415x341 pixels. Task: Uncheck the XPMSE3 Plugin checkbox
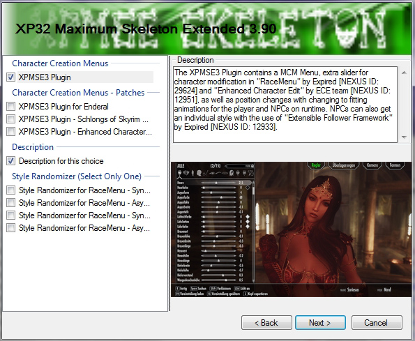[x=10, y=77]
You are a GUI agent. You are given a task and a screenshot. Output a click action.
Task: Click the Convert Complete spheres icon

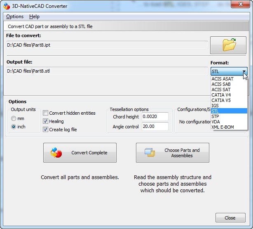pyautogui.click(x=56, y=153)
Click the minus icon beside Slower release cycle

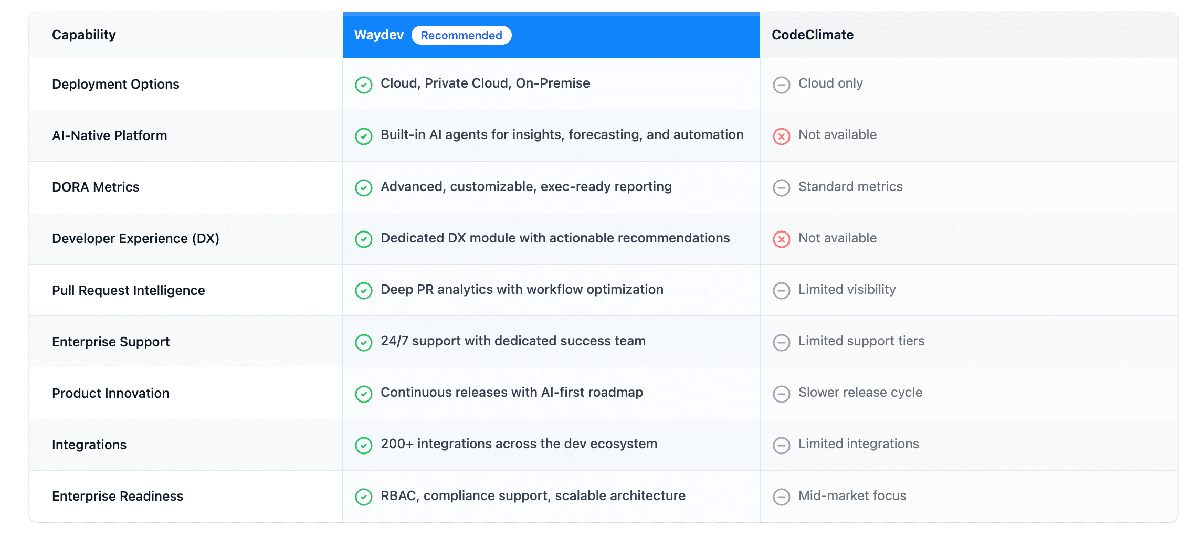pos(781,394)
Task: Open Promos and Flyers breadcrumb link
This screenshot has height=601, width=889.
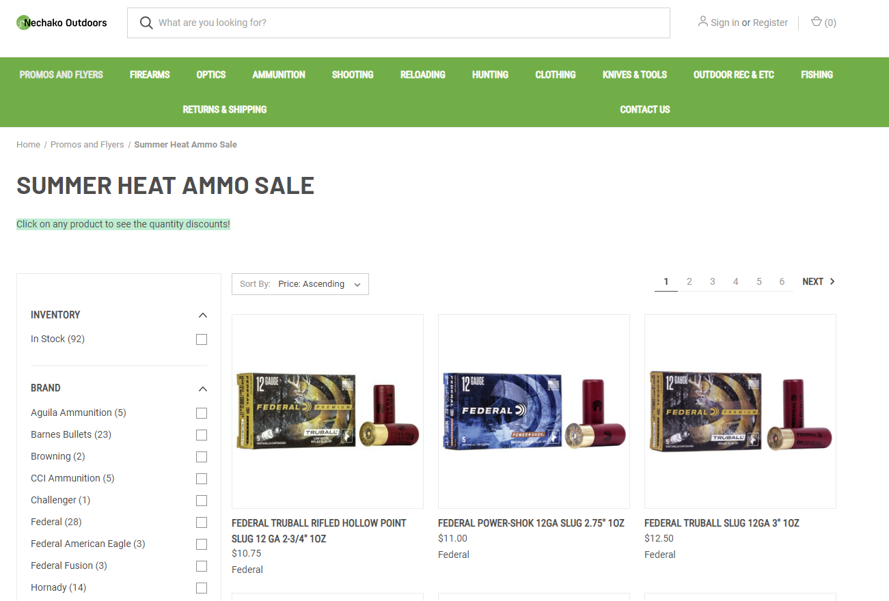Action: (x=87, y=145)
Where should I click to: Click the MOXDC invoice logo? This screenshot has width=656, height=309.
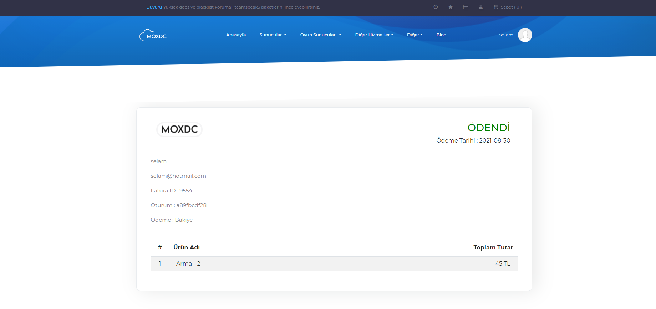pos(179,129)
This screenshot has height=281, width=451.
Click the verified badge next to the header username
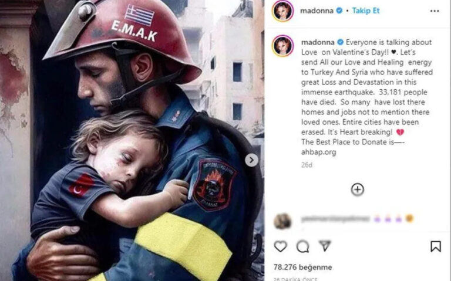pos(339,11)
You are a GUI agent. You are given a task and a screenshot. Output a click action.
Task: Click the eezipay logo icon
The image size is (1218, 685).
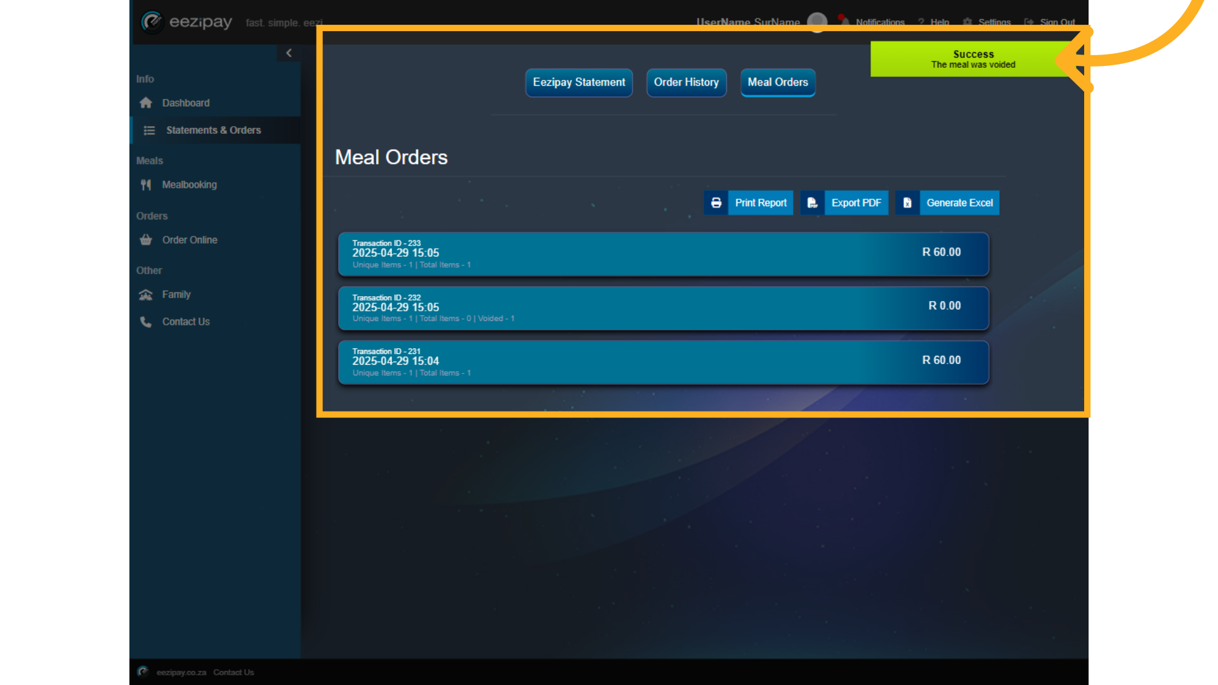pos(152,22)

---*---

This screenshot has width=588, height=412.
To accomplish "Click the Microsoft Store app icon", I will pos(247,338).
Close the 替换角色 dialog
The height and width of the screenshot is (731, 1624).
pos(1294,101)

---*---

Please convert the lines from the one containing "Task: Open Promos and Flyers breadcrumb link" through the one containing "pos(152,22)", both included, into a Markdown table with the columns Number and Line. Skip any blank lines and leave the pictures out.

◆ **PROBLEM SOLUTION**
| Number | Line |
|---|---|
| 1 | Task: Open Promos and Flyers breadcrumb link |
| 2 | This screenshot has height=601, width=889. |
| 3 | Action: (x=87, y=145) |
| 4 | Where should I click to: Click the MOXDC invoice logo? This screenshot has width=656, height=309. |
| 5 | pos(179,129) |
| 6 | This screenshot has height=281, width=451. |
| 7 | Click the verified badge next to the header username |
| 8 | pos(339,11) |
| 9 | You are a GUI agent. You are given a task and a screenshot. Output a click action. |
| 10 | Task: Click the eezipay logo icon |
| 11 | The image size is (1218, 685). |
| 12 | pos(152,22) |